* _Exercise objective_
Extract every line below, verbatim.

-.-.-

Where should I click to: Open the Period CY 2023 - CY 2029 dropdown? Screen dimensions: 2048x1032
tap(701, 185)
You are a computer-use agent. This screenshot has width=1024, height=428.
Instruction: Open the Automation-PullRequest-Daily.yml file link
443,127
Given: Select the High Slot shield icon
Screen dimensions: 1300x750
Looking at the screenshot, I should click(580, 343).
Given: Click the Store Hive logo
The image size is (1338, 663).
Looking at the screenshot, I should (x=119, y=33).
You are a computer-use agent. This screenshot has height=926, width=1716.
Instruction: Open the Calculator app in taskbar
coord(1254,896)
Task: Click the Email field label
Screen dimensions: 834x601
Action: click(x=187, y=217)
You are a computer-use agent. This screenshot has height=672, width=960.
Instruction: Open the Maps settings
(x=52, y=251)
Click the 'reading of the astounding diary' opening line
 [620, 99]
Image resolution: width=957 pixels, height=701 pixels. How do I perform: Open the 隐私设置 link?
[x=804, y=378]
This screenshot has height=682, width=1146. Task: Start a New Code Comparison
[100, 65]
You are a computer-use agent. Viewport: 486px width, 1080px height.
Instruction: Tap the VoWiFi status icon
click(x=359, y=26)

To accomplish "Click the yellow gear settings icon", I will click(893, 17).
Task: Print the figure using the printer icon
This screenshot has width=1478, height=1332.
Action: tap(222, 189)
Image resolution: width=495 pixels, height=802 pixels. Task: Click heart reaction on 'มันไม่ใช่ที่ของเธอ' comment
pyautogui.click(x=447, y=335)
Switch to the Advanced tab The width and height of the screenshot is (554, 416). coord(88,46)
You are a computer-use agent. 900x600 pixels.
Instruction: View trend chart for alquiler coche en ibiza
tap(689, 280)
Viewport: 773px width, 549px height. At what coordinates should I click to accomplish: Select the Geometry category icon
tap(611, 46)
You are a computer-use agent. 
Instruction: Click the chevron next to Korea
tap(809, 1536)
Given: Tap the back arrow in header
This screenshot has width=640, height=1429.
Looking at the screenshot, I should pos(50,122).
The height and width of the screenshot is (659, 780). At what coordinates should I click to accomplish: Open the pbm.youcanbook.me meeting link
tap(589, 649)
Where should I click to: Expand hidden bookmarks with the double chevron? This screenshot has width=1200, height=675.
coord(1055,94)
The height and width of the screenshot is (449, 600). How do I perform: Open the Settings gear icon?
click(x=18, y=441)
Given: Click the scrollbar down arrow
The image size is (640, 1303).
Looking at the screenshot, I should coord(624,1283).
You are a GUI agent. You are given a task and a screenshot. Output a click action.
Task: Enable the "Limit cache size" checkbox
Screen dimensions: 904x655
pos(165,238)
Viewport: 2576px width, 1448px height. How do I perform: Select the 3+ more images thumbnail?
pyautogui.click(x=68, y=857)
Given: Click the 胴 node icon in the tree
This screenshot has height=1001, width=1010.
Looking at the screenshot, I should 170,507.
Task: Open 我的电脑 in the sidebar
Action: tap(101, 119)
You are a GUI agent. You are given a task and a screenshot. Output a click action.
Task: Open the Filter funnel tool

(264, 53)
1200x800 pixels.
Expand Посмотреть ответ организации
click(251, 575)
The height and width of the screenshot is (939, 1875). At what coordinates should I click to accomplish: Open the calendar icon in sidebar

-.-.-

* _Result below_
Where should I click to: Open the Period CY 2023 - CY 2029 dropdown? Screen dimensions: 2048x1032
tap(701, 185)
You are a computer-use agent. This screenshot has width=1024, height=428.
Instruction: Open the Automation-PullRequest-Daily.yml file link
443,127
Given: Select the High Slot shield icon
Screen dimensions: 1300x750
Looking at the screenshot, I should click(580, 343).
Given: Click the Store Hive logo
The image size is (1338, 663).
Looking at the screenshot, I should (x=119, y=33).
You are a computer-use agent. This screenshot has height=926, width=1716.
Instruction: Open the Calculator app in taskbar
coord(1254,896)
Task: Click the Email field label
Screen dimensions: 834x601
Action: click(x=187, y=217)
You are a computer-use agent. This screenshot has height=672, width=960.
Instruction: Open the Maps settings
(x=52, y=251)
Click the 'reading of the astounding diary' opening line
 [620, 99]
Image resolution: width=957 pixels, height=701 pixels. How do I perform: Open the 隐私设置 link?
[x=804, y=378]
This screenshot has height=682, width=1146. Task: Start a New Code Comparison
[100, 65]
You are a computer-use agent. Viewport: 486px width, 1080px height.
Instruction: Tap the VoWiFi status icon
click(x=359, y=26)

To accomplish "Click the yellow gear settings icon", I will click(893, 17).
Task: Print the figure using the printer icon
This screenshot has width=1478, height=1332.
Action: tap(222, 189)
Image resolution: width=495 pixels, height=802 pixels. Task: Click heart reaction on 'มันไม่ใช่ที่ของเธอ' comment
pyautogui.click(x=447, y=335)
Switch to the Advanced tab The width and height of the screenshot is (554, 416). coord(88,46)
You are a computer-use agent. 900x600 pixels.
Instruction: View trend chart for alquiler coche en ibiza
tap(689, 280)
Viewport: 773px width, 549px height. At what coordinates should I click to accomplish: Select the Geometry category icon
tap(611, 46)
You are a computer-use agent. 
Instruction: Click the chevron next to Korea
tap(809, 1536)
Given: Tap the back arrow in header
This screenshot has width=640, height=1429.
Looking at the screenshot, I should pos(50,122).
The height and width of the screenshot is (659, 780). At what coordinates should I click to accomplish: Open the pbm.youcanbook.me meeting link
tap(589, 649)
Where should I click to: Expand hidden bookmarks with the double chevron? This screenshot has width=1200, height=675.
coord(1055,94)
The height and width of the screenshot is (449, 600). How do I perform: Open the Settings gear icon?
click(x=18, y=441)
Given: Click the scrollbar down arrow
The image size is (640, 1303).
Looking at the screenshot, I should coord(624,1283).
You are a GUI agent. You are given a task and a screenshot. Output a click action.
Task: Enable the "Limit cache size" checkbox
Screen dimensions: 904x655
pos(165,238)
Viewport: 2576px width, 1448px height. How do I perform: Select the 3+ more images thumbnail?
pyautogui.click(x=68, y=857)
Given: Click the 胴 node icon in the tree
This screenshot has height=1001, width=1010.
Looking at the screenshot, I should 170,507.
Task: Open 我的电脑 in the sidebar
Action: tap(101, 119)
You are a GUI agent. You are given a task and a screenshot. Output a click action.
Task: Open the Filter funnel tool

(264, 53)
1200x800 pixels.
Expand Посмотреть ответ организации
click(251, 575)
The height and width of the screenshot is (939, 1875). At what coordinates should I click to accomplish: Open the calendar icon in sidebar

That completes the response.